Il est vrai que les hommes de main de Ui ne reculent devant rien et jouent du browning ou du seau de pétrole comme personne. Incendier des entrepôts, c'est bien pratique pour faire régner la terreur, le point de départ de leur action étant le cartel du chou-fleur. Assassiner les opposants les uns après les autres pour faire taire la conscience du peuple et accessoirement réviser les testaments (il faut bien alimenter la machine politique), c'est également utile pour faire son trou, d'abord à Chicago, puis à Cicero, ville voisine et lieu d'un test grandeur nature pour se projeter dans l'Amérique toute entière.
La justesse de l'observation et des rouages de la politique brutale des Nazis (ou autres sbires de l'extrême-droite) est confondante, d'autant plus qu'Arturo est un personnage complexe, en quête de reconnaissance donc sans doute humain, mais froid, prêt à passer sur tous les corps pour réaliser son ambition, y compris à se débarrasser de son plus ancien ami. Il veut s'imposer par la violence mais voudrait qu'on abonde dans son sens, qu'on le soutienne et encense. La manipulation est toujours en avant-scène, se nourrissant de la lâcheté physique ou de la peur sociale des hommes, qui cèdent et comptent sur d'autres pour lui résister.

_ENTRÉES_.
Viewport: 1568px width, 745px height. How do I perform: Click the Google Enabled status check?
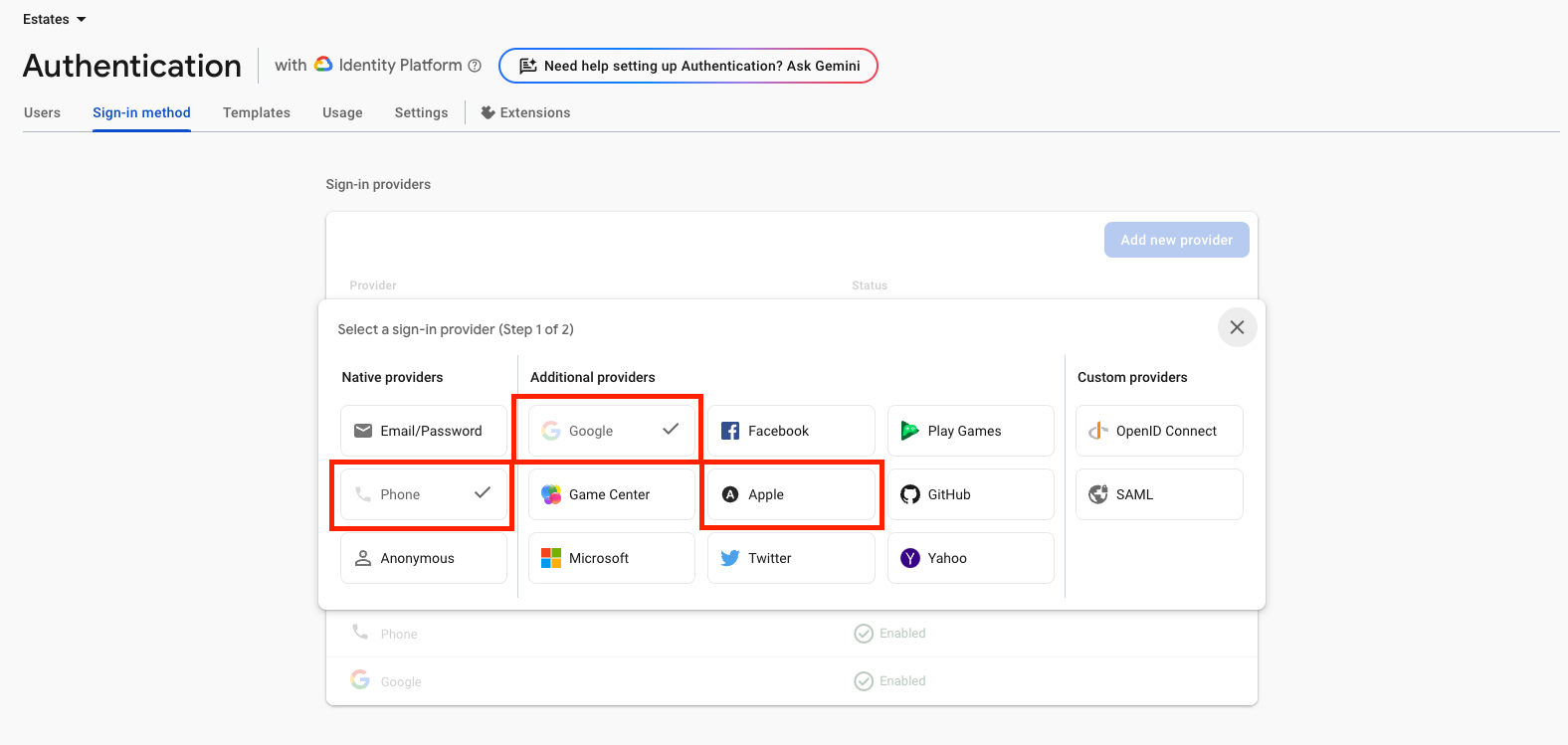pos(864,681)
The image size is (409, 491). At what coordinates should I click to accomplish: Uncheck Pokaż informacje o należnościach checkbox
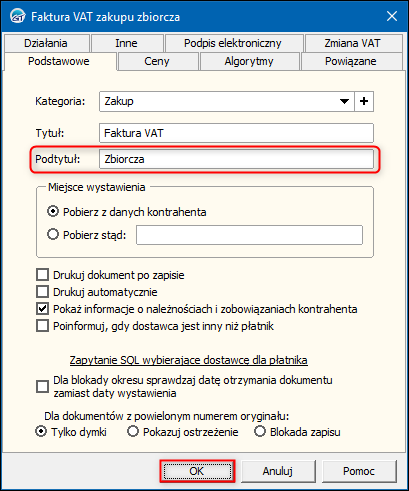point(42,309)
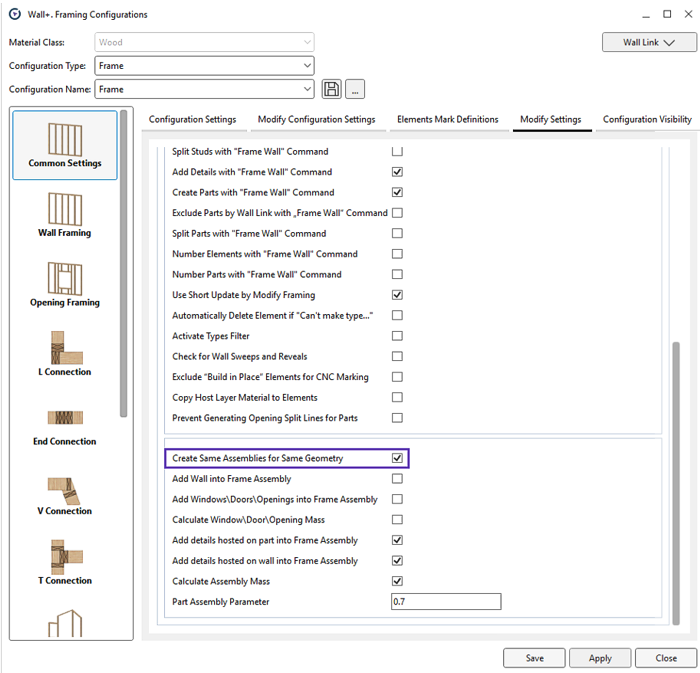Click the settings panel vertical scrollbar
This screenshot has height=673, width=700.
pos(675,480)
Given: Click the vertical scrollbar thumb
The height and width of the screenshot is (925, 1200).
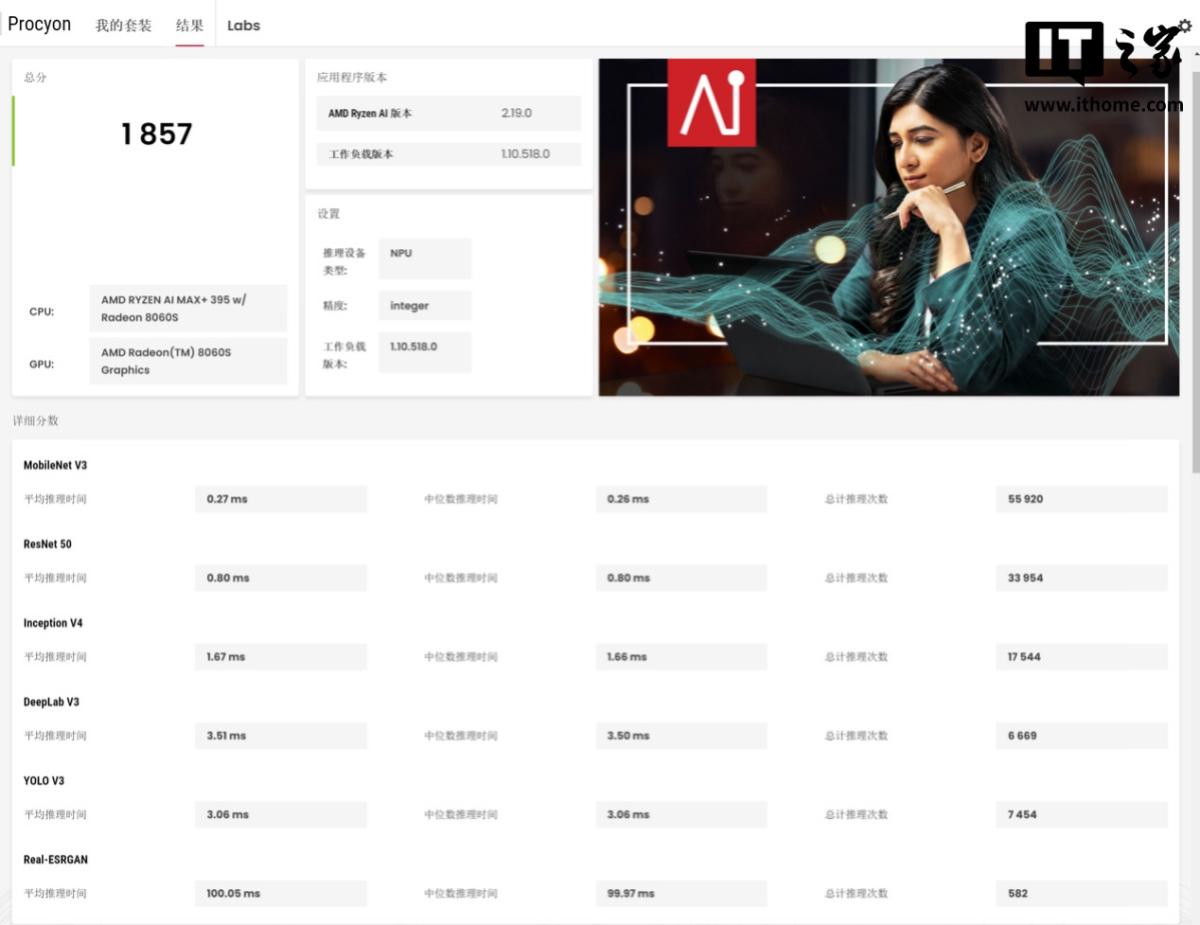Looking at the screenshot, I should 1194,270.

...

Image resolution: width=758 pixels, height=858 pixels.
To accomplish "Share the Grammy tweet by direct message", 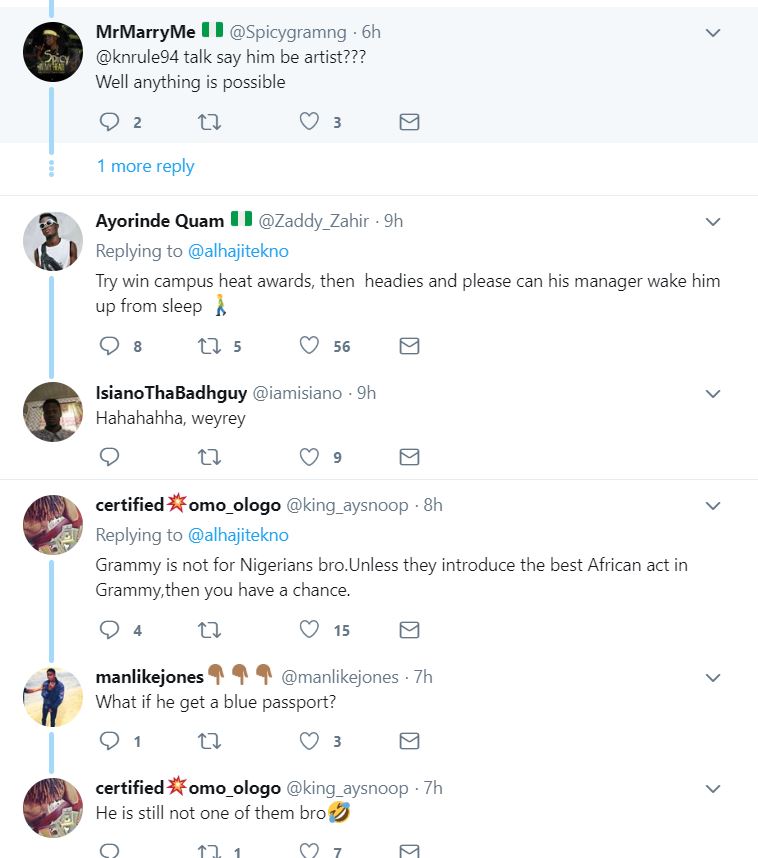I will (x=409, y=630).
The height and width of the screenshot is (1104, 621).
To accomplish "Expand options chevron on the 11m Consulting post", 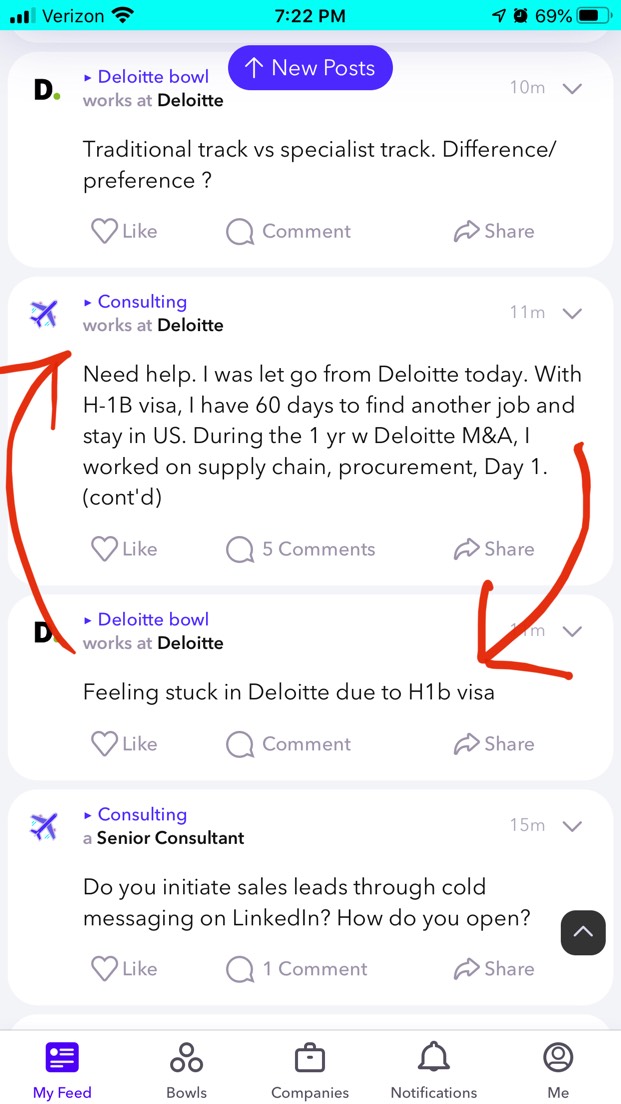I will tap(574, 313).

* * *

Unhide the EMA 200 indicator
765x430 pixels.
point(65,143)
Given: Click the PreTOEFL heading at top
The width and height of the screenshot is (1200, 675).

_OBJECTIFS_.
1. Restituez tout l'extrait depuis « Il est vrai » jusqu'à « l'Amérique toute entière. » inclus.
2. D'après l'extrait, quelle ville voisine de Chicago sert de test grandeur nature aux hommes de Ui ?

_RÉSULTATS PAR TÂCHE_.
1.
Il est vrai que les hommes de main de Ui ne reculent devant rien et jouent du browning ou du seau de pétrole comme personne. Incendier des entrepôts, c'est bien pratique pour faire régner la terreur, le point de départ de leur action étant le cartel du chou-fleur. Assassiner les opposants les uns après les autres pour faire taire la conscience du peuple et accessoirement réviser les testaments (il faut bien alimenter la machine politique), c'est également utile pour faire son trou, d'abord à Chicago, puis à Cicero, ville voisine et lieu d'un test grandeur nature pour se projeter dans l'Amérique toute entière.

2. Cicero.